Saved data entries
Start of Block
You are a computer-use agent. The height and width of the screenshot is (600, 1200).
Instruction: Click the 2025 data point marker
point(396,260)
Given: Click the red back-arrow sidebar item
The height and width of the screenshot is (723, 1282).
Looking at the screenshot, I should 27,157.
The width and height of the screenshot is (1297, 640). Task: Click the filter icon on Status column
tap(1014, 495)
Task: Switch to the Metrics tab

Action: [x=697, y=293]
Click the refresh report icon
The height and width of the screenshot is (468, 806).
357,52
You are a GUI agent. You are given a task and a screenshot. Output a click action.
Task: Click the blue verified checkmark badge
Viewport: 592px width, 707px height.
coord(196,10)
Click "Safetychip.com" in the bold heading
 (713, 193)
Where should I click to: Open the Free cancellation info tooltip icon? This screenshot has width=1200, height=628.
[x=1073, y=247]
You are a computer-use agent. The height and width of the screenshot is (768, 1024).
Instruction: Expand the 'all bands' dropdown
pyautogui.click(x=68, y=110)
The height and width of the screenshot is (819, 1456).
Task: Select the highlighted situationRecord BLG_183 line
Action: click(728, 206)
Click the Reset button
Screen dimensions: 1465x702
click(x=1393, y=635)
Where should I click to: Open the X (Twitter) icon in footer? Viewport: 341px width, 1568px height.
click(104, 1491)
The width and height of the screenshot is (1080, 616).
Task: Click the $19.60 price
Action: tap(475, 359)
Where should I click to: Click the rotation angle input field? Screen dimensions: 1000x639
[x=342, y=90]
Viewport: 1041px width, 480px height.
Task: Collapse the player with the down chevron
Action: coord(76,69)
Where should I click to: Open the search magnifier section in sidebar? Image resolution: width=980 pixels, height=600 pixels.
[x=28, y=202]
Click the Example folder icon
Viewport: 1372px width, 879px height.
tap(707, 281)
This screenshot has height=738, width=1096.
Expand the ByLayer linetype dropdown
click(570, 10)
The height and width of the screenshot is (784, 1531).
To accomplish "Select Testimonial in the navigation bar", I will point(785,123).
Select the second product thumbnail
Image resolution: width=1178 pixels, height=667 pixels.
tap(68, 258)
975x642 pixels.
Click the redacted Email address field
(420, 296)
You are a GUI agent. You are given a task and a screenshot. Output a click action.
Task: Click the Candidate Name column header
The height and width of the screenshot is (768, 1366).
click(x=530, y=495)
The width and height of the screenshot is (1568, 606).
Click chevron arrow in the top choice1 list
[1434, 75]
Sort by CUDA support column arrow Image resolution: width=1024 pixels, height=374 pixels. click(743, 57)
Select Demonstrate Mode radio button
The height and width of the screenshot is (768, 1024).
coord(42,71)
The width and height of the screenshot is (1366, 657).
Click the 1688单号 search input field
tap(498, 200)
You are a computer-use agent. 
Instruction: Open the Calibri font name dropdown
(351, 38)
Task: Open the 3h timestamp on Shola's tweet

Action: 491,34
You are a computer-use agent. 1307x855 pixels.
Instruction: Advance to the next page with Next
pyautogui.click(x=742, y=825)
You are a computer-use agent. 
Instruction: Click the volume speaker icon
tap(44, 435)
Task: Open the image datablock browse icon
End of Block
§ **TRY IT**
Whatever appears in the data above must be copied word for word.

§ **OUTPUT**
You are a computer-use agent. The height and width of the screenshot is (600, 1200).
Instruction: Click the 2025 data point marker
point(396,260)
Given: Click the red back-arrow sidebar item
The height and width of the screenshot is (723, 1282).
Looking at the screenshot, I should 27,157.
The width and height of the screenshot is (1297, 640). Task: Click the filter icon on Status column
tap(1014, 495)
Task: Switch to the Metrics tab

Action: [x=697, y=293]
Click the refresh report icon
The height and width of the screenshot is (468, 806).
357,52
You are a GUI agent. You are given a task and a screenshot. Output a click action.
Task: Click the blue verified checkmark badge
Viewport: 592px width, 707px height.
coord(196,10)
Click "Safetychip.com" in the bold heading
 (713, 193)
Where should I click to: Open the Free cancellation info tooltip icon? This screenshot has width=1200, height=628.
[x=1073, y=247]
You are a computer-use agent. The height and width of the screenshot is (768, 1024).
Instruction: Expand the 'all bands' dropdown
pyautogui.click(x=68, y=110)
The height and width of the screenshot is (819, 1456).
Task: Select the highlighted situationRecord BLG_183 line
Action: click(728, 206)
Click the Reset button
Screen dimensions: 1465x702
click(x=1393, y=635)
Where should I click to: Open the X (Twitter) icon in footer? Viewport: 341px width, 1568px height.
click(104, 1491)
The width and height of the screenshot is (1080, 616).
Task: Click the $19.60 price
Action: tap(475, 359)
Where should I click to: Click the rotation angle input field? Screen dimensions: 1000x639
[x=342, y=90]
Viewport: 1041px width, 480px height.
Task: Collapse the player with the down chevron
Action: coord(76,69)
Where should I click to: Open the search magnifier section in sidebar? Image resolution: width=980 pixels, height=600 pixels.
[x=28, y=202]
Click the Example folder icon
Viewport: 1372px width, 879px height.
tap(707, 281)
This screenshot has height=738, width=1096.
Expand the ByLayer linetype dropdown
click(570, 10)
The height and width of the screenshot is (784, 1531).
To accomplish "Select Testimonial in the navigation bar", I will point(785,123).
Select the second product thumbnail
Image resolution: width=1178 pixels, height=667 pixels.
tap(68, 258)
975x642 pixels.
Click the redacted Email address field
(420, 296)
You are a GUI agent. You are given a task and a screenshot. Output a click action.
Task: Click the Candidate Name column header
The height and width of the screenshot is (768, 1366).
click(x=530, y=495)
The width and height of the screenshot is (1568, 606).
Click chevron arrow in the top choice1 list
[1434, 75]
Sort by CUDA support column arrow Image resolution: width=1024 pixels, height=374 pixels. click(743, 57)
Select Demonstrate Mode radio button
The height and width of the screenshot is (768, 1024).
coord(42,71)
The width and height of the screenshot is (1366, 657).
Click the 1688单号 search input field
tap(498, 200)
You are a computer-use agent. 
Instruction: Open the Calibri font name dropdown
(351, 38)
Task: Open the 3h timestamp on Shola's tweet

Action: 491,34
You are a computer-use agent. 1307x855 pixels.
Instruction: Advance to the next page with Next
pyautogui.click(x=742, y=825)
You are a computer-use agent. 
Instruction: Click the volume speaker icon
tap(44, 435)
Task: Open the image datablock browse icon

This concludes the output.